三菱地所が企画した保活セミナー。新米のママとパパが熱心にメモを取る(東京都千代田区)

三菱地所が企画した保活セミナー。新米のママとパパが熱心にメモを取る(東京都千代田区)

「ここではダメだ。引っ越そう」。会社員のAさん(28)は保活戦略を見直した。3月に出産、来年4月に育児休業から職場に復帰予定だ。自宅は待機児童が全国最多の1182人(15年4月1日時点)に上る東京都世田谷区。出産直後から認可保育園に限らず近所の保育施設をくまなく回ったが、いずれも待機児童が50人を超えていた。想像以上の厳しさだった。

世田谷区も定員拡充に努めている。だが成り行きに身を任せているだけではリスクが高すぎる。9月に世田谷区に見切りを付け、千葉県流山市に引っ越した。子育て支援に力を入れているとの噂を聞きつけたからだ。「夫婦とも地方出身で親に頼れない。保育園に入れなければ仕事に復帰できない」と不安そうに語る。

厚生労働省が9月に発表した「保育所等関連状況取りまとめ」によると、今年4月1日時点の待機児童は全国で2万3167人に上った。5年ぶりの増加だ。今春「子ども・子育て支援新制度」が始まり受け入れ定員は大幅に増えたが、就労希望の保護者がそれをさらに上回った。今月から多くの自治体で来春入園の申請受付が始まった。何としても入園を果たそうと、保護者は活発に動いている。

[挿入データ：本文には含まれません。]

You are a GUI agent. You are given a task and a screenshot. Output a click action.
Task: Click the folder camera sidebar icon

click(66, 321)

「保活は情報戦。保育園を見学するだけでなく、自治体窓口で有用な情報を得ましょう」。10月中旬、東京駅を見下ろすオフィスビルで保活セミナーが開かれた。参加した8人の男女は講師の助言を書き留める。8月に子どもが生まれたばかりの男性(34)は妻に「行ってきて」と頼まれて参加した。セミナーで自宅近辺の保育リポートを受け取った。「かなり厳しい。妻は来年4月に復帰すると言うが大丈夫だろうか」と戸惑う。

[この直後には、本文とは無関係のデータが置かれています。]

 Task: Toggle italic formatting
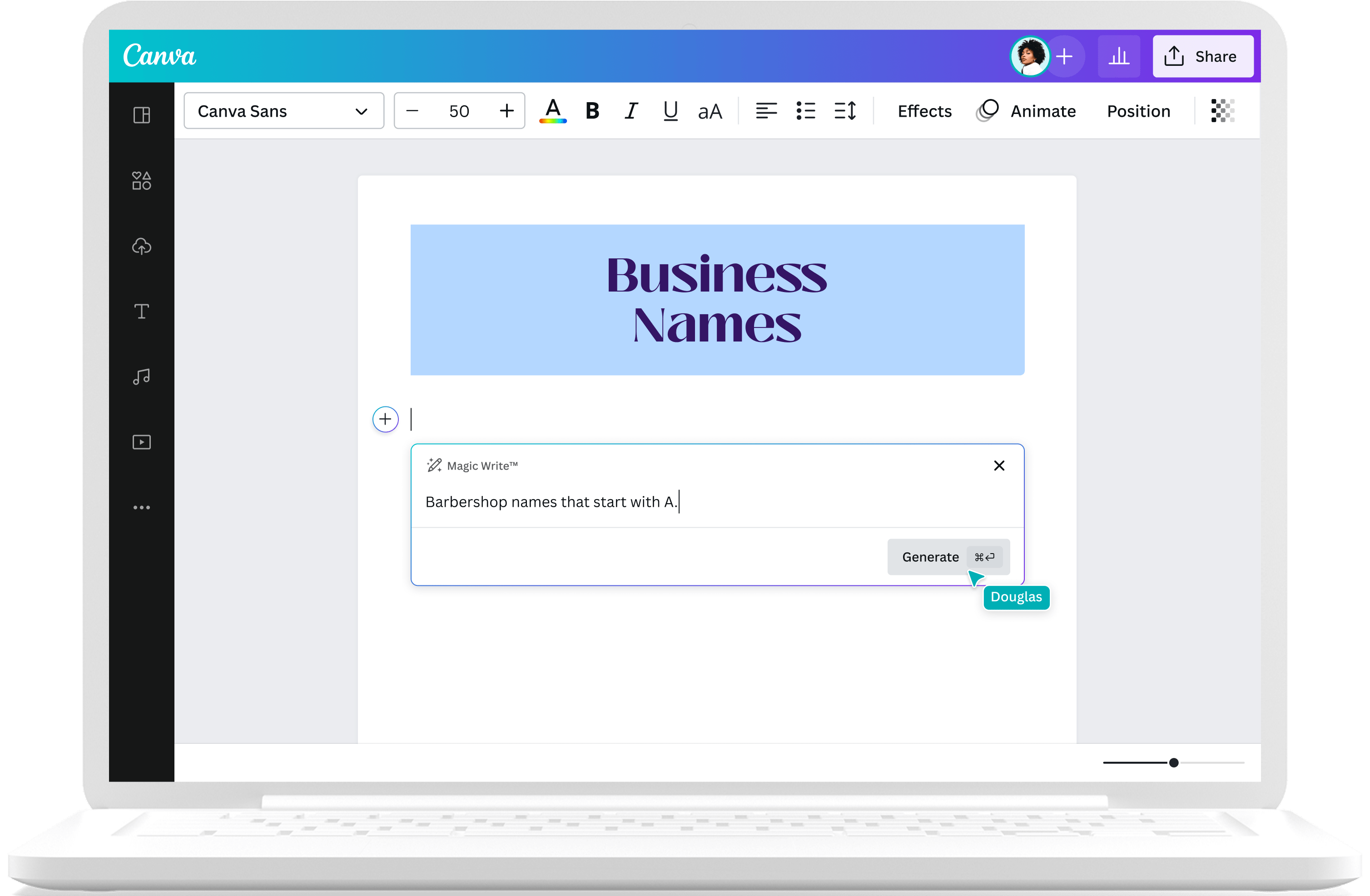coord(631,110)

セミナーは東京のビジネス街・丸の内や大手町に複数のオフィスビルを所有する三菱地所が企画した。参加者はテナント企業の社員だ。「『社員が無事復職できるか心配』といった悩みをよく聞くようになった。保活支援は入居企業への重要なサービス」(開発推進部新機能開発室)

預け先が見つからず予定通りに職場復帰できなければ、会社の人員計画も狂う。保活は個人的な問題では済まされない。エスビー食品は14年に対策を強化した。外部の専門家がマンツーマンで相談にのる「保活コンシェルジュ」を14年6月に導入し、今年4月には東京都板橋区に事業所内託児所「バジリッコ保育園」を開設した。

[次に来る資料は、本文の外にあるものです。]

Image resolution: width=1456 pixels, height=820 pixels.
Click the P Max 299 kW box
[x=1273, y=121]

出産しても働き続ける女性社員が増え、毎年十数人が育休を取る。その大半は子どもの預け先が見つからず、予定通りに職場復帰できない状況がここ数年続いていた。「ブランクが長くなるほどキャリア形成にマイナス。保育園が決まるか否かで貴重な人材を失いたくない」(ダイバーシティ推進室)

エスビー食品の「バジリッコ保育園」。仕事の合間に娘を見に来た池田美穂さん(左から2人目、東京都板橋区)

エスビー食品の「バジリッコ保育園」。仕事の合間に娘を見に来た池田美穂さん(左から2人目、東京都板橋区)

通勤ラッシュの時間に子連れで電車に乗らなくてはいけないなど事業所内託児所にもデメリットはある。だが社員にとっては認可保育園がダメでも預け先を確保できる安心感は大きい。池田美穂さん(34)は今年6月から長女(1)を預けている。「娘は病弱で、任せられる場所が見つからず一時は退職も考えた。片道1時間の通勤は大変だけれど、その分、子どもと過ごせる時間が増えたと思えば苦にならない」と話す。

冒頭で紹介したAさん。引っ越しも落ち着き、流山市で保活を再開した。だが残念ながら同市も待機児童は49人(今年4月1日時点)。希望する園は厳しい状況だと知った。育休明けは短時間勤務をする計画だったが選考に不利だと聞き、フルタイム勤務での復帰に切り替えようかと思案している。「入園のために子どもとの時間を犠牲にしなければならないなんて。何か変」。預け先が決まるまで、保護者の疑心暗鬼な保活は続く。

◇             ◇

「認可園に固執しないで」、マザーネット・上田さんに聞く保活戦略

「化粧はせずに悲壮感を醸し出す」。認可保育園に子どもを入れるための「秘策」が保護者の間でまことしやかに語られる。大手企業を対象に「保活コンシェルジュサービス」を提供するマザーネット(大阪市)の上田理恵子社長は「行政の窓口に足しげく通い、情報収集を綿密に。担当者に顔を覚えてもらい味方につけたい」と助言する。

多くの自治体は入園の優先順位を決めるために保護者の状況などを点数化している。短時間勤務者よりフルタイム勤務者、三世代同居より核家族に高い点数を付ける。採点基準は自治体ごとにまちまち。自己採点は意外と間違いも多い。「自分の点数がどのくらいか。担当者に直接聞いてみるといい。親切な担当なら、点数を上げるポイントも助言してくれる」

今春から子育て新制度がスタート。マンションの一室などで低年齢児を預かる小規模保育など、保育の受け皿は多様化した。上田さんは「認可保育園に固執せず、どんな保育サービスがありどう違うのかを調べ、見学して確認すること。保活に勝つには視野を広げるのも大事」と強調する。